> [SOURCE DATA]:

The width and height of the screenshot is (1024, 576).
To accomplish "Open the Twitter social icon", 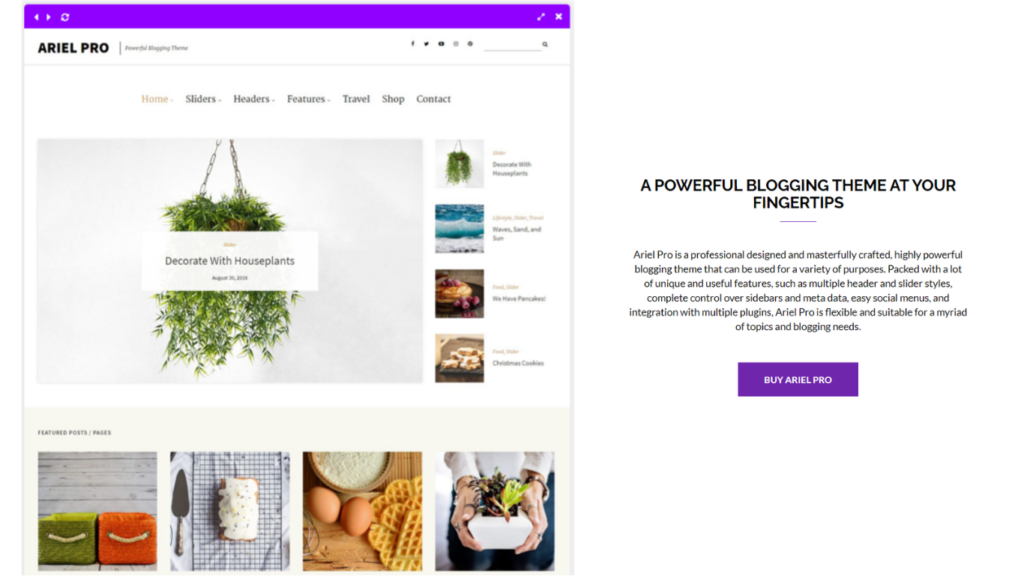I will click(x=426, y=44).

* * *

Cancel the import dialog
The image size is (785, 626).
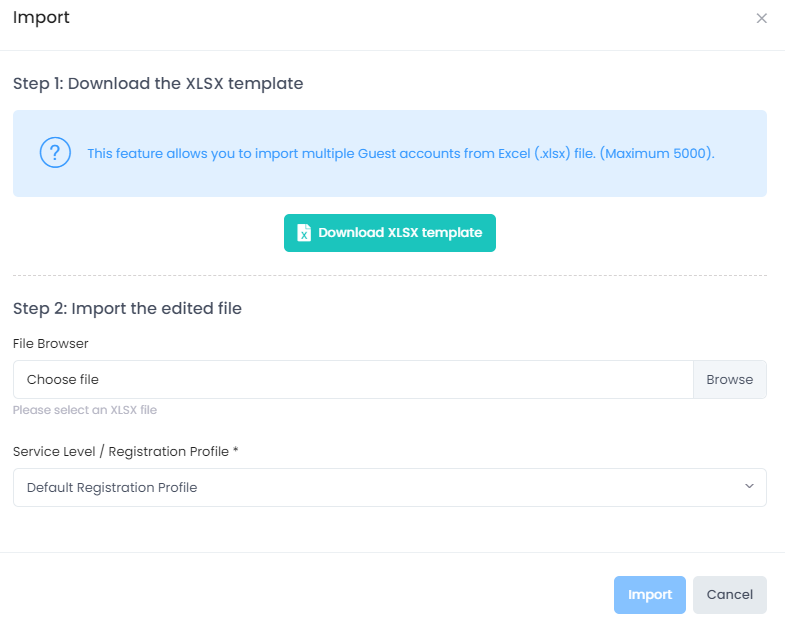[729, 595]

> [WORK TO COMPLETE]: Return each line from the items above that contains the string "width". Case counts.

> [RESULT BELOW]:
The width and height of the screenshot is (1024, 576).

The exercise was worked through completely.